Additional samples can be found in the tests.

Parsing Approach

To get from a string to an expression tree this library takes a 3 step approach:

  1. Split the string into an object model collection ordered in the same order in which it is expressed
  2. Rearrange the object model collection into reverse polish notation (RPN)
  3. Convert the RPN object model collection into a tree and return the root node

Steps 2 and 3 follow a fairly typical shunting yard approach.

Splitting the expression into an object model works as follows:

  1. Begin scanning the string
  2. For each scan of the string
  3. Build a copy of the list of installed parsers
  4. Move forward through the string a character at a time (ignoring whitespace) and removing parsers that don't match and keeping track of the last positive matches
  5. When no parsers are left, look at the last set of positive matches and it should contain a single parser - if so invoke the factory and add the resulting node to the list of found nodes. If there is more than one match then the expression syntax has been set up in an ambigous fashion or the expression is faulty so throw an error
  6. Backtrack one character and repeat the process scanning the string again until the end of the string is reached

The process is simple and works on the basis that there is no forward looking ambiguity (i.e. the splitter does not need to look ahead to determine if the current token is ambiguous).

Adding Custom Node Types

To supply a custom set of node types to the expression parser take the following steps:

  1. Derive your node from either FunctionNode, OperatorNode or ValueNode as appropriate
  2. Decide on a literal representation for your node (for example a function name)
  3. Create a parser handler for your new node, you can see examples for the defaults in ParserProvider.cs and add it to the list of supported parsers
  4. Crete a ParserProvider from this list and pass it to ExpressionFactory.Parse(). Note: if you're using an IoC container you'll need to register your parser as an IParserProvider implementation.
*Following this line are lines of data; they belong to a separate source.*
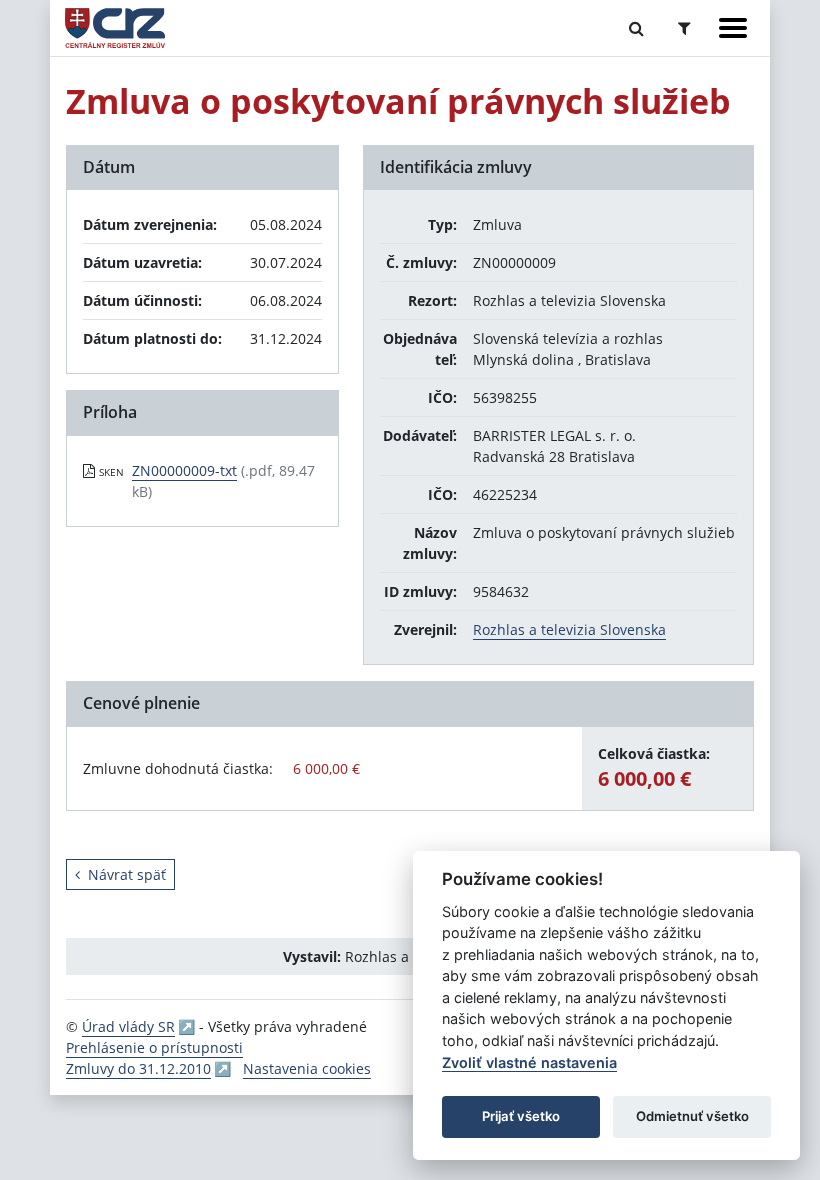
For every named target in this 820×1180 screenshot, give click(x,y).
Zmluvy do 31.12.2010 (138, 1068)
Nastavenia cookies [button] (307, 1068)
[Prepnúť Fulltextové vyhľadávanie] (636, 28)
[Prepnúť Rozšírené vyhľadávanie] (684, 28)
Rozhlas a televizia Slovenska (569, 629)
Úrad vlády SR (128, 1026)
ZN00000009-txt (184, 470)
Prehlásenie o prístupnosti (154, 1047)
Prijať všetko (521, 1116)
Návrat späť (127, 874)
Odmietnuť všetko (692, 1116)
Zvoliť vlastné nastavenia (529, 1062)
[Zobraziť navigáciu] (733, 28)
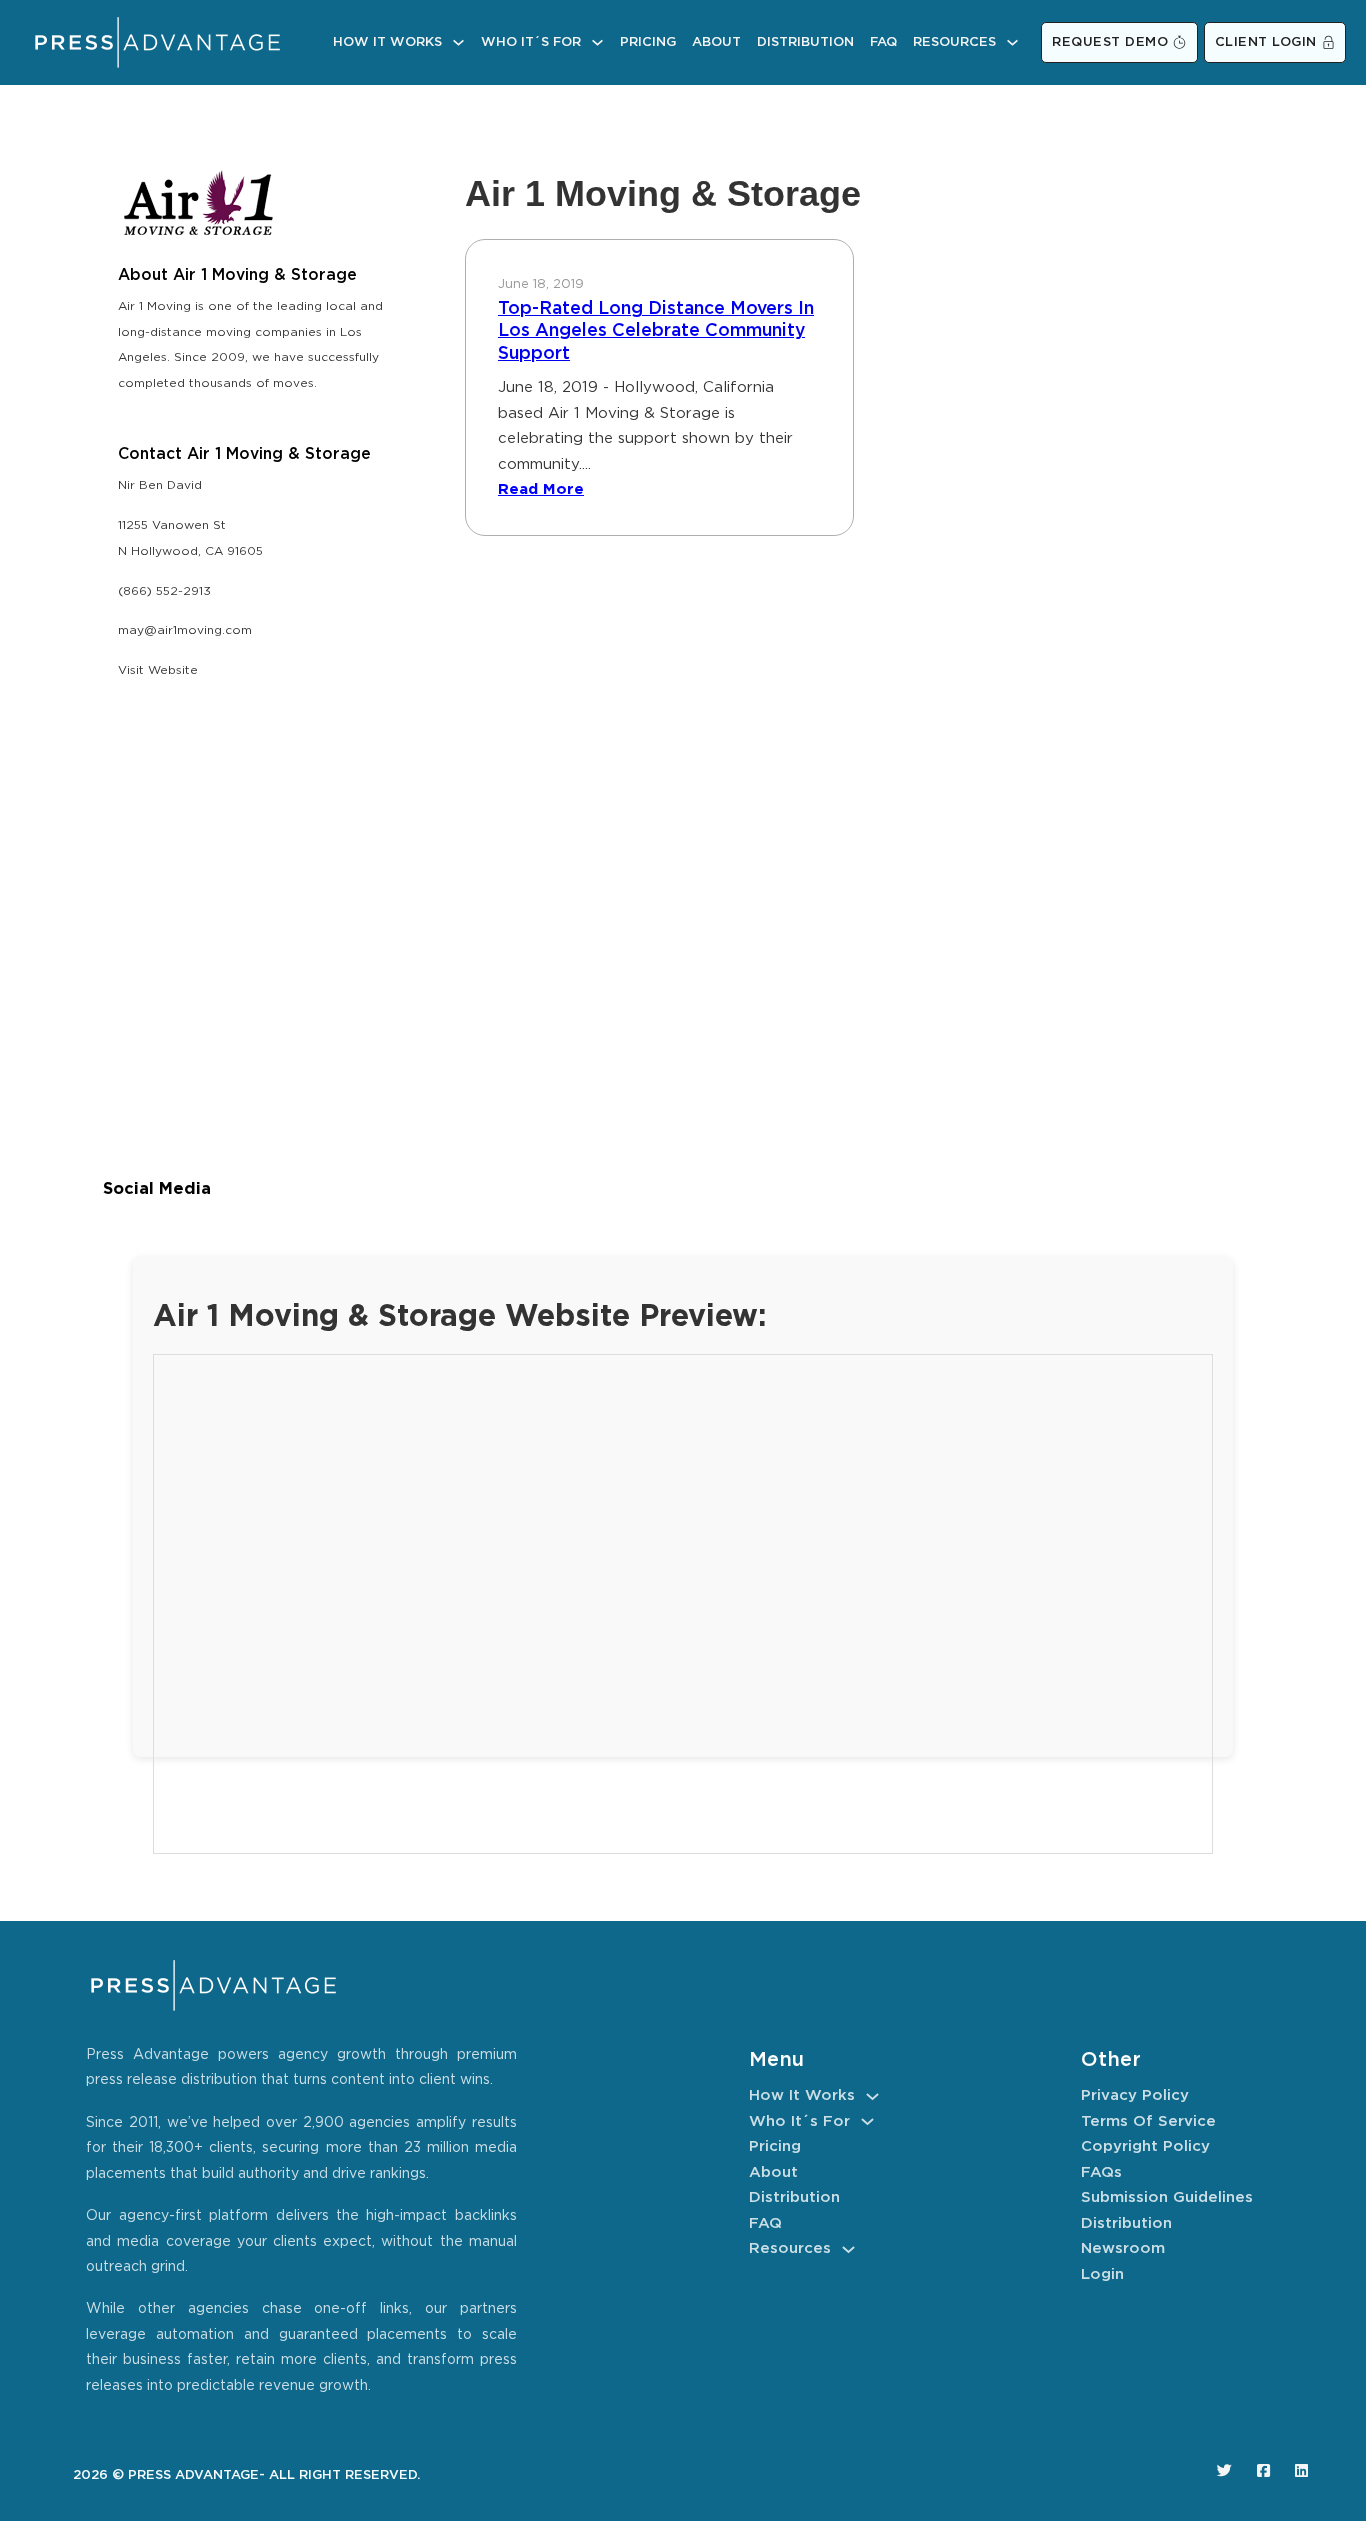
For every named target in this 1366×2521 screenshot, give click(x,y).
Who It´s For (531, 42)
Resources (954, 42)
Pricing (648, 42)
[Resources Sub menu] (1012, 42)
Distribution (805, 42)
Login (1102, 2274)
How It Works (387, 42)
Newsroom (1123, 2248)
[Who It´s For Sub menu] (597, 42)
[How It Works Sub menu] (458, 42)
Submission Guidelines (1167, 2197)
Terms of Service (1148, 2121)
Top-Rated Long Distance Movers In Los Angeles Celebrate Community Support (656, 331)
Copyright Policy (1145, 2146)
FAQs (1101, 2172)
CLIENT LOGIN (1266, 42)
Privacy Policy (1135, 2095)
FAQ (883, 42)
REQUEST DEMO (1110, 42)
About (716, 42)
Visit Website (158, 670)
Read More (541, 489)
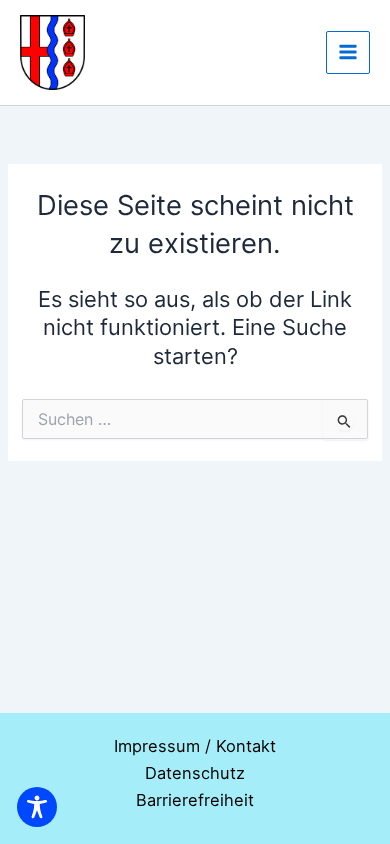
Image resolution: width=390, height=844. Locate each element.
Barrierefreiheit (195, 800)
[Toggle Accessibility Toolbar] (37, 807)
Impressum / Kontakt (195, 746)
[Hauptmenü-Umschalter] (348, 53)
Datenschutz (195, 773)
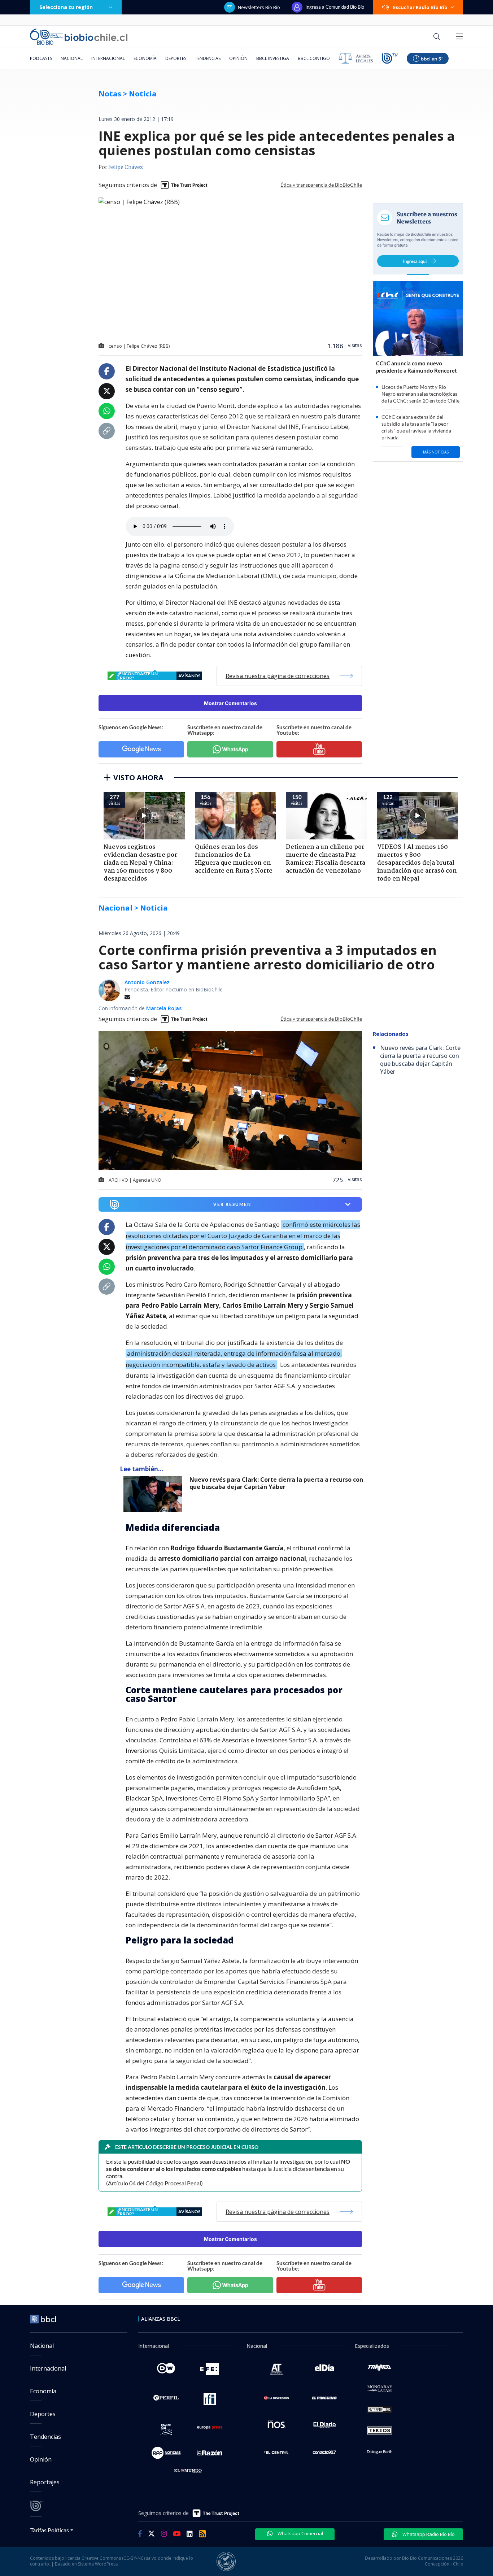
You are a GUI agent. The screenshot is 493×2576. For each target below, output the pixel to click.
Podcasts (41, 58)
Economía (145, 58)
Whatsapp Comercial (299, 2533)
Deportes (175, 58)
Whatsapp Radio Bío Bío (428, 2534)
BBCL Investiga (272, 58)
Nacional (72, 58)
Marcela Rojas (164, 1008)
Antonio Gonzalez (147, 982)
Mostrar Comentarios (230, 703)
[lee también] (154, 1494)
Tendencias (208, 58)
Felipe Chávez (125, 167)
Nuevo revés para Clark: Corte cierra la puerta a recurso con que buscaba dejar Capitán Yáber (276, 1483)
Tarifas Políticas (49, 2530)
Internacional (108, 58)
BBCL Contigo (314, 58)
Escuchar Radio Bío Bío (420, 7)
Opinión (238, 58)
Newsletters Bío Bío (259, 7)
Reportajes (45, 2482)
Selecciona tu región (66, 7)
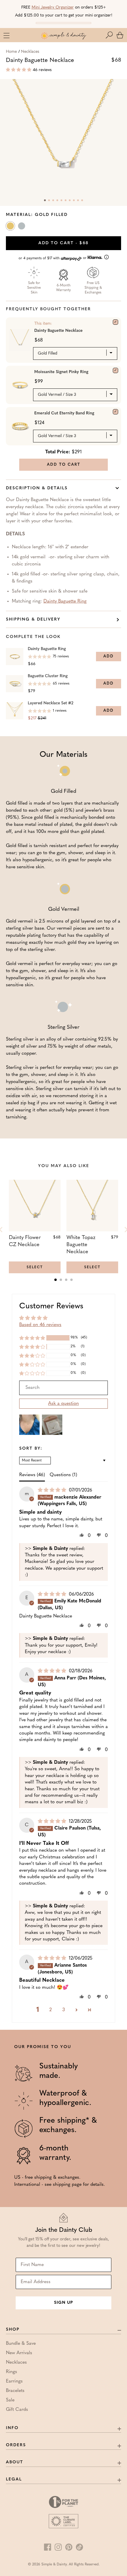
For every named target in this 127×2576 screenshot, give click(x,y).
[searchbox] (63, 1388)
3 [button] (63, 2010)
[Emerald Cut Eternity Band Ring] (115, 411)
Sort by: (31, 1449)
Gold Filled (11, 227)
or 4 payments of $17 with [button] (53, 258)
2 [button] (50, 2010)
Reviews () (32, 1475)
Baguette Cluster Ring (48, 676)
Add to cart (63, 243)
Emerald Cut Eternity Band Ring (64, 413)
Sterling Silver (22, 227)
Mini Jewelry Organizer (53, 7)
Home (11, 52)
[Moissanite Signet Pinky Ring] (115, 370)
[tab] (55, 1280)
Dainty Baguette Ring (65, 601)
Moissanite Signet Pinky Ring (61, 372)
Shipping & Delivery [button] (33, 619)
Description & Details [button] (37, 488)
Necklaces (30, 52)
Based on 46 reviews (40, 1325)
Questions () (63, 1475)
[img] (53, 1490)
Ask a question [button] (63, 1403)
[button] (110, 35)
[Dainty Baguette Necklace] (115, 322)
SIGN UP (63, 2303)
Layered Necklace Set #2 (50, 703)
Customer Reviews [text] (51, 1306)
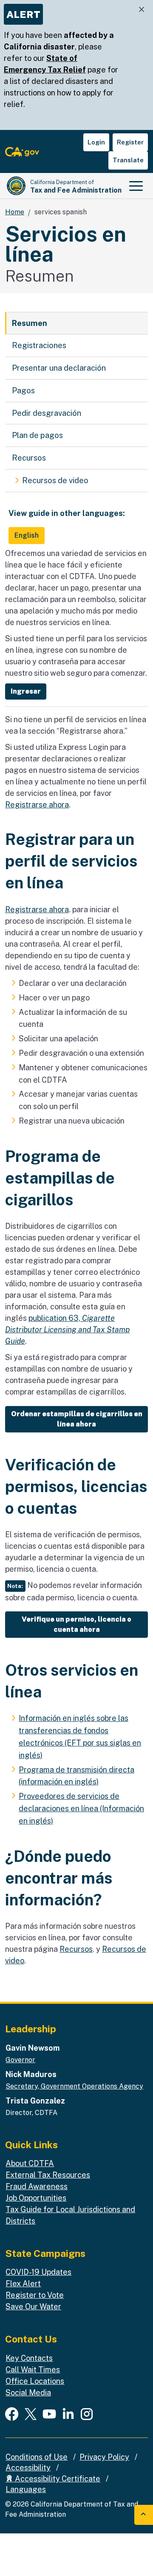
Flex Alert (23, 2283)
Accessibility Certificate (56, 2478)
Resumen (29, 323)
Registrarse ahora (37, 804)
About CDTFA (30, 2163)
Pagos (23, 390)
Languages (26, 2489)
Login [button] (96, 142)
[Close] (141, 9)
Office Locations (35, 2381)
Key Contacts (29, 2358)
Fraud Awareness (37, 2186)
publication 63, (67, 1330)
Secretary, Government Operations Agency (74, 2086)
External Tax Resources (48, 2174)
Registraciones (39, 345)
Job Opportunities (36, 2197)
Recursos (29, 457)
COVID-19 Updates (38, 2272)
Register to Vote (35, 2295)
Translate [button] (128, 160)
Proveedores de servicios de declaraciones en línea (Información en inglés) (81, 1808)
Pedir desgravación (46, 413)
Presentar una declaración (59, 367)
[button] (25, 691)
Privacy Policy (104, 2456)
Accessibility (28, 2467)
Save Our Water (33, 2306)
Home (14, 212)
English (26, 535)
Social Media (28, 2392)
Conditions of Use (37, 2456)
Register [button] (130, 142)
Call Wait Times (33, 2369)
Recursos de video (55, 480)
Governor (20, 2060)
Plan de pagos (37, 435)
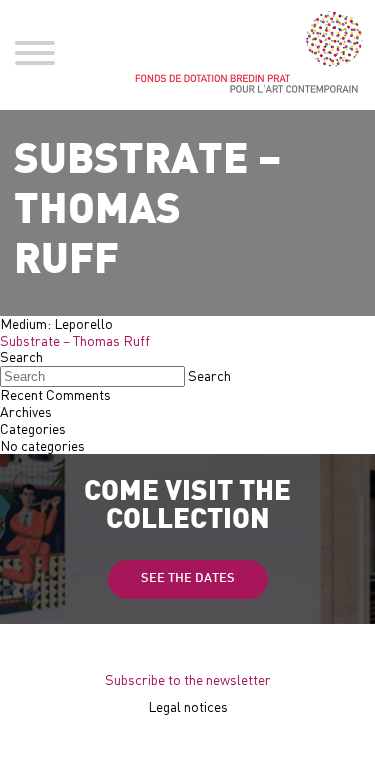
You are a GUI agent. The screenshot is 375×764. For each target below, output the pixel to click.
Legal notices (188, 706)
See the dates (188, 579)
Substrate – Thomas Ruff (75, 340)
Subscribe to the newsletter (188, 679)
A simple example is shown below for a random number function:

List<IParser> parsers = new List<IParser>(ParserProvider.DefaultParsers);
parsers.Add(new SimpleLiteralParser(RandomNode.Literal, token => new RandomNode()));
ExpressionNode root = ExpressFactory.Parse("5+random()", parsers);

Tests

Just a quick note about the tests - they're a mix of unit and integration developed in a vaguely TDD sense and in a manner that helped me to bootstrap up to something working as quickly as possible.